6fa6c5041b
Major unified memory optimization changes:
1. model_management.py: HIGH_VRAM → NORMAL_VRAM
- GB10 unified memory: offloading to CPU doesn't save physical RAM
(same pool), but NORMAL_VRAM allows per-layer partial loading when
memory is tight instead of all-or-nothing OOM
- text_encoder_offload_device() and vae_offload_device() now return
CPU (allows ComfyUI to offload unused models)
- intermediate_device() still returns GPU (VAE outputs must stay in
CUDA allocator for honest memory tracking)
- User can force HIGH_VRAM with --highvram if models fit
2. utils.py: copy=True → copy=False for tensor.to(device)

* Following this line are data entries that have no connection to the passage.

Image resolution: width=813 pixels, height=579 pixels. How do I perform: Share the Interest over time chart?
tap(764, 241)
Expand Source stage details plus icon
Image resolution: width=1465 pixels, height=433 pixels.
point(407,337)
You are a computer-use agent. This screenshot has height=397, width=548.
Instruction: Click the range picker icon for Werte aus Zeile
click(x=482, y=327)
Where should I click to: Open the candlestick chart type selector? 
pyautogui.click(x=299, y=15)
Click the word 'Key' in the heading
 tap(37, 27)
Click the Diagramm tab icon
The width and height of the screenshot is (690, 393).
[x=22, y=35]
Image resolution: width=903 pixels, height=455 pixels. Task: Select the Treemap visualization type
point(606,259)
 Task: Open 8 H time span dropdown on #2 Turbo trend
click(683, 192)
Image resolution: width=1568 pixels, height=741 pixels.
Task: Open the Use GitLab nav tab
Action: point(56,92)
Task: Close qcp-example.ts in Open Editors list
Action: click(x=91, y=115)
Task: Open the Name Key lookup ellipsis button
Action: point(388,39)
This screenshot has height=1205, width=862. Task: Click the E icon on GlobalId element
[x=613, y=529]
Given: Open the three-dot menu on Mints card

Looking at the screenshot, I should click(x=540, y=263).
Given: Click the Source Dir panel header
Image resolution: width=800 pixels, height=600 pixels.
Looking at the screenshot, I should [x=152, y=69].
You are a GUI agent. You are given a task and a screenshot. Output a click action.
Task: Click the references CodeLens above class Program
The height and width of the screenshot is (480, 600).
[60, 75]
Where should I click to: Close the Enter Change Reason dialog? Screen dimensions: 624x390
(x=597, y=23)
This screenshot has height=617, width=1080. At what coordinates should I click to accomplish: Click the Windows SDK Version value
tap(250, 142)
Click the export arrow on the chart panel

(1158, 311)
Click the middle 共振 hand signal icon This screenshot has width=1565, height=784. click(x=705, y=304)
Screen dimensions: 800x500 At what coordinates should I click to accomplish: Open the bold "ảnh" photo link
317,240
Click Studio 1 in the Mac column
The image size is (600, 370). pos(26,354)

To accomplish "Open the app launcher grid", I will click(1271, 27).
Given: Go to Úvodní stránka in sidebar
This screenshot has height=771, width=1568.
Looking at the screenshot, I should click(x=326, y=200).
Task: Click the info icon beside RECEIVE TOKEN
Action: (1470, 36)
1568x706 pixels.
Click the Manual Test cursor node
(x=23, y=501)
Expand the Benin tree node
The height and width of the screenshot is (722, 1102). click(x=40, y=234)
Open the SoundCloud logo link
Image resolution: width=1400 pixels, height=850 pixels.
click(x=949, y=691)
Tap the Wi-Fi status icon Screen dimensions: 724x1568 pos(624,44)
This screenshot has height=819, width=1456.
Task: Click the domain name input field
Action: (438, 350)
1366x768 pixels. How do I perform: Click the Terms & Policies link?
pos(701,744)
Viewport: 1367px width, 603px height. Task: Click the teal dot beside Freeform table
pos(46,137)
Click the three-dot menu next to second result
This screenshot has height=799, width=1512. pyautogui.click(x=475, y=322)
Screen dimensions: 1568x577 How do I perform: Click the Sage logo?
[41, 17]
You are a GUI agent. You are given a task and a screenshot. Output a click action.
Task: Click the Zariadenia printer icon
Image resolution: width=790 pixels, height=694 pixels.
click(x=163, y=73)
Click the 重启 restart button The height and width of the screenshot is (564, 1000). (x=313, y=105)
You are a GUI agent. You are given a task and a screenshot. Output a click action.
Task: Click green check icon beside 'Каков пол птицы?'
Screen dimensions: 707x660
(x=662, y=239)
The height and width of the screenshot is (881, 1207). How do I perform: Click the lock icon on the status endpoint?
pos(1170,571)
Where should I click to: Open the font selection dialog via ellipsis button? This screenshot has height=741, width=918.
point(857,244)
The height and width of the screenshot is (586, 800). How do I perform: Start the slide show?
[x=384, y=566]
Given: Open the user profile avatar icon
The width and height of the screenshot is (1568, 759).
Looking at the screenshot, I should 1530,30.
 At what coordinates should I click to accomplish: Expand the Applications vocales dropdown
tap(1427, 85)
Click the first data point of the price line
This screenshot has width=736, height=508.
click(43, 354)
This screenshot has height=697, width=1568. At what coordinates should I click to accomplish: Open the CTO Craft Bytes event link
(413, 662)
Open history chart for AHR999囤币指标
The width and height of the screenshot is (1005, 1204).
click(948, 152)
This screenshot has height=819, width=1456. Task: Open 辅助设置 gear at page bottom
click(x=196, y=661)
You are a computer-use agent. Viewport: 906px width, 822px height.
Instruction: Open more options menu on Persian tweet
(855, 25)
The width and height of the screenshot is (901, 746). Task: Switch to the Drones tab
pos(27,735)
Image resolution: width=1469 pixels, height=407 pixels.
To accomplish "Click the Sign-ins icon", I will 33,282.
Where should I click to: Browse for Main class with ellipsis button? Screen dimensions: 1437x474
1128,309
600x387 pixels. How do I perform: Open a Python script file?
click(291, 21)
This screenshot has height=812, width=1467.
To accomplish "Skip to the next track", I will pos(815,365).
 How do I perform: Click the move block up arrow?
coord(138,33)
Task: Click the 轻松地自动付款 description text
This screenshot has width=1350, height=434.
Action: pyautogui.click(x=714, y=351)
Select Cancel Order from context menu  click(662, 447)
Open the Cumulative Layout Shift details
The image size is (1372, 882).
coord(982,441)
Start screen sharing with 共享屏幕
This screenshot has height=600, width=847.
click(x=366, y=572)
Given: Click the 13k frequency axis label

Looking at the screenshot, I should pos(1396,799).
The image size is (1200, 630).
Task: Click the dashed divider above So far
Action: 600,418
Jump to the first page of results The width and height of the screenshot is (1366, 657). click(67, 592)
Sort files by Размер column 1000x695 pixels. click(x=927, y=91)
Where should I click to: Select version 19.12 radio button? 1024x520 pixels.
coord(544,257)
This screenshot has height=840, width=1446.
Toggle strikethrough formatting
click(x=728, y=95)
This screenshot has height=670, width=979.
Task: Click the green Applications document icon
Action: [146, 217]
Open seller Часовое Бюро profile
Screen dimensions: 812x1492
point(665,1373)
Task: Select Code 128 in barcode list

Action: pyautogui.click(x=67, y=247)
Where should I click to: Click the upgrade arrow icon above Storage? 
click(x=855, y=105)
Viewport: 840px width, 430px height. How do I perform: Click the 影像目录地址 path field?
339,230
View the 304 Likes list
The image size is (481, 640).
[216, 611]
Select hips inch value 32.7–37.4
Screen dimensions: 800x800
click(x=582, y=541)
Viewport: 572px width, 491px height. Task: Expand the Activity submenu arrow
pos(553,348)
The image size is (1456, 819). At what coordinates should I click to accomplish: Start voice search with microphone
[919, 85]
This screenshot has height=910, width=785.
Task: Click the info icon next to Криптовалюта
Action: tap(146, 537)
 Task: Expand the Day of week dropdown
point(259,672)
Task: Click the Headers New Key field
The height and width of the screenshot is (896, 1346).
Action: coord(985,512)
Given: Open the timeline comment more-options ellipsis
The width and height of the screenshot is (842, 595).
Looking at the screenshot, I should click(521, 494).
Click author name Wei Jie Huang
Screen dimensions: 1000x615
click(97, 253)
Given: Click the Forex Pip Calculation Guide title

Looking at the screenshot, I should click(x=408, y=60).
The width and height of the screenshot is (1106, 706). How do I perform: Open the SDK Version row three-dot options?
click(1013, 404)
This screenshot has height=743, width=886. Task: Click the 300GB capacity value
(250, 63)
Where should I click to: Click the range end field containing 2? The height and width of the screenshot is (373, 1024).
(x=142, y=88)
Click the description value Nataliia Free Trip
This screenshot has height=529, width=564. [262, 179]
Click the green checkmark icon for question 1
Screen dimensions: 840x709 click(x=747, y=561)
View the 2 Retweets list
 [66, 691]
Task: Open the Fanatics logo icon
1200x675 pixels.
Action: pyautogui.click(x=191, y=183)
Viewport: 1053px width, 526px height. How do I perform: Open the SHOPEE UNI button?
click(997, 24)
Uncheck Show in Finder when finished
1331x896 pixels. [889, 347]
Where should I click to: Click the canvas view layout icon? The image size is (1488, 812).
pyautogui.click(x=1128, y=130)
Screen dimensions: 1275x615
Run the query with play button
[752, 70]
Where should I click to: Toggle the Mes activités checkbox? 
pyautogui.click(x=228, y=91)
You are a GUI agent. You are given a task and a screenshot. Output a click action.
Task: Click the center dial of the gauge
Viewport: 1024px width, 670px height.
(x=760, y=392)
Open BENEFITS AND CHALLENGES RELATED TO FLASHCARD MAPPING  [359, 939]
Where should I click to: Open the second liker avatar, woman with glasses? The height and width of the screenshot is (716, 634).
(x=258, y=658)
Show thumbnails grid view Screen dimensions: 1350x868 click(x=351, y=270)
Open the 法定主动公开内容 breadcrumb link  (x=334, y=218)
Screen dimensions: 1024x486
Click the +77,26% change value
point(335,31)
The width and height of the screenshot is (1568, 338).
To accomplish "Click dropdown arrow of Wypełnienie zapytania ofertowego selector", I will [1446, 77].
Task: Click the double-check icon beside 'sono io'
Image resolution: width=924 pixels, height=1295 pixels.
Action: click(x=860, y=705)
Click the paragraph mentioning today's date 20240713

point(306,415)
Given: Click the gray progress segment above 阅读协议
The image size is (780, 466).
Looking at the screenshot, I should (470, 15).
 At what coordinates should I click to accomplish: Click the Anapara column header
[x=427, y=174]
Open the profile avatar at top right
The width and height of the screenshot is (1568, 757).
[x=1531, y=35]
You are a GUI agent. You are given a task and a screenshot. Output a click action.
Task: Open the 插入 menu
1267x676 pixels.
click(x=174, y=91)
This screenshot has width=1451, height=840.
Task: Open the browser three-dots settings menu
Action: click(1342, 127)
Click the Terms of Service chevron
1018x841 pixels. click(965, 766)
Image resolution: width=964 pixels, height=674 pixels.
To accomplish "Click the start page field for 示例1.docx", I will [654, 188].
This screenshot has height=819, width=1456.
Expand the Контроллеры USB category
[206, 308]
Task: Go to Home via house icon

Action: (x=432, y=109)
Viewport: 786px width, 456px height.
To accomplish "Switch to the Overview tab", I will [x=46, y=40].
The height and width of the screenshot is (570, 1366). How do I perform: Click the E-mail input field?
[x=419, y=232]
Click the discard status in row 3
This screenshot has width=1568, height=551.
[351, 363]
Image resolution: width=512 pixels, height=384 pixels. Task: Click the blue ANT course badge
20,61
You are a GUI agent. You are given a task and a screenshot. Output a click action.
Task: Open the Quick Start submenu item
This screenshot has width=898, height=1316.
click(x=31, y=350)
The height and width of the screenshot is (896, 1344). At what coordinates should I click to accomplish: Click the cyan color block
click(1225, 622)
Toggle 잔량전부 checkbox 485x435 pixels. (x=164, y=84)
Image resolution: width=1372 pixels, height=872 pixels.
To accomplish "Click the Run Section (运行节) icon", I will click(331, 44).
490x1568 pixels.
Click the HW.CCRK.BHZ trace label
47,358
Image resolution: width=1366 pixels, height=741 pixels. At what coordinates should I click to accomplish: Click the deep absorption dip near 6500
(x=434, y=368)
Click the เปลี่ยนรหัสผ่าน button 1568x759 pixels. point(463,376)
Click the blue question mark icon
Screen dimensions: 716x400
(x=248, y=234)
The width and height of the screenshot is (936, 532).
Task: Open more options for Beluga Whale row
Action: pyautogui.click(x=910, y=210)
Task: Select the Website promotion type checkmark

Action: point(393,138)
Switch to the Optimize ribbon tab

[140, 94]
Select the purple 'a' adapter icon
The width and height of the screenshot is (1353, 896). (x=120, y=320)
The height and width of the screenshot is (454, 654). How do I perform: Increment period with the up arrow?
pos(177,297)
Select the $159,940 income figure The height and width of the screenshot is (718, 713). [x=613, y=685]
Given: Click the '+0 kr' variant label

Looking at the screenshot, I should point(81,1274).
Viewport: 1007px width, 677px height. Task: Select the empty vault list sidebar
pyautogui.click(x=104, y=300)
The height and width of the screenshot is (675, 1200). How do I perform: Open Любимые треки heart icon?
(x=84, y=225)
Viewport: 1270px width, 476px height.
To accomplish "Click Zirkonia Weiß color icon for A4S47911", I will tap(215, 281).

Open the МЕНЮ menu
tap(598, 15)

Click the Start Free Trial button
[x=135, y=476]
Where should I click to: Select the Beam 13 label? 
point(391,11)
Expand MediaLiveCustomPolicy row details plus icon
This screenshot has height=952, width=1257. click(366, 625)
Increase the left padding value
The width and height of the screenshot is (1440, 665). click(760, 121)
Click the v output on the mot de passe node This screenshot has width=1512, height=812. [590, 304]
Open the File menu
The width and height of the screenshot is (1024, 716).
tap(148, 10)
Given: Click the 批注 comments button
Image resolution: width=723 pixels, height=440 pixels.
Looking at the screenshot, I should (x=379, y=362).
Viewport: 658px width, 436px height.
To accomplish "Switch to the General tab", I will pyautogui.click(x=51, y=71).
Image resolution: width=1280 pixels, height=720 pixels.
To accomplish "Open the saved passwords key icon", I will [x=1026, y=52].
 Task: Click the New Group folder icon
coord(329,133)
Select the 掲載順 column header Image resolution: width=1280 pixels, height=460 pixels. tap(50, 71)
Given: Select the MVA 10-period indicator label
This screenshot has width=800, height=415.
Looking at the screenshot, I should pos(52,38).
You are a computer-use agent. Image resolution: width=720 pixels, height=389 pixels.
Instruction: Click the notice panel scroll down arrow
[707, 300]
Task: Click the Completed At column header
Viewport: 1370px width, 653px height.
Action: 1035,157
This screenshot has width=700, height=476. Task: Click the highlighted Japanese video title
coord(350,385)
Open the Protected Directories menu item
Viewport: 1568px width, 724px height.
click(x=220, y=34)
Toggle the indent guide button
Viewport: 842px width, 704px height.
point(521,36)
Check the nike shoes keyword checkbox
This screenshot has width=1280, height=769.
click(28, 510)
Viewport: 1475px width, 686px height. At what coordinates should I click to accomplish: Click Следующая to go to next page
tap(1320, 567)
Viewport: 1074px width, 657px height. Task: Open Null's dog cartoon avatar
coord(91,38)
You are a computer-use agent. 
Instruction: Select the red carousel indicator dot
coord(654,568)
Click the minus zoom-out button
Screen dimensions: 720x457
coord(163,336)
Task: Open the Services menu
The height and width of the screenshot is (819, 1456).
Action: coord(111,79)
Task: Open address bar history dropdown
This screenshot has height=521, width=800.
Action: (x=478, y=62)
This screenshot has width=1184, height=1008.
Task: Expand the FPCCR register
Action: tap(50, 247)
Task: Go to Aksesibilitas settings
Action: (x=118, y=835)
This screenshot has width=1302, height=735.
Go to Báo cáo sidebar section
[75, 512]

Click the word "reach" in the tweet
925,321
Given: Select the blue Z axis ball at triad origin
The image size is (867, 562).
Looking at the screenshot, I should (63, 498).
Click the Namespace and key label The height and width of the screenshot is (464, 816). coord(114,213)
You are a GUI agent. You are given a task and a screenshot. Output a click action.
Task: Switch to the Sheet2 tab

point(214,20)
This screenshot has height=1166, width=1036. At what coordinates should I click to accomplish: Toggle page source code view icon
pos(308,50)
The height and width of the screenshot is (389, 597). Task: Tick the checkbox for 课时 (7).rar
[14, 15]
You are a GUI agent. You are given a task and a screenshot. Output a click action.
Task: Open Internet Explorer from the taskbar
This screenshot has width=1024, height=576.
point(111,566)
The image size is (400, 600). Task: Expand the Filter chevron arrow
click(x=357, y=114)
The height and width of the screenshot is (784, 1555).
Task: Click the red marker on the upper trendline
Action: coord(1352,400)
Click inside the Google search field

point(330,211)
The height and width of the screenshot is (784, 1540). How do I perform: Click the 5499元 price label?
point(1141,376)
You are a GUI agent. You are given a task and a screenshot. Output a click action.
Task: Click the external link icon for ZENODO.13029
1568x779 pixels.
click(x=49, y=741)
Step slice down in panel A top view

- On GB10 unified memory, copy=True creates a full duplicate in both
CPU and CUDA allocators simultaneously (ComfyUI issue #10896)
- copy=False makes .to(device) a zero-copy device label change since
both allocators draw from the same physical LPDDR5X
- Halves model loading memory usage when --disable-mmap is set
3. Removed --disable-dynamic-vram from ComfyUI flags
- Was preventing AIMDO (comfy_aimdo) from initializing
- AIMDO now activates: VBAR-based page-level VRAM management at 32MB
granularity instead of blunt .to(cpu) copies
- Falls back to NORMAL_VRAM per-layer loading if AIMDO has issues
4. Added CUDA_CACHE_MAXSIZE=4294967296 (4GB kernel cache)
- PTX→SASS kernel caching for sm_121 (GB10 Blackwell)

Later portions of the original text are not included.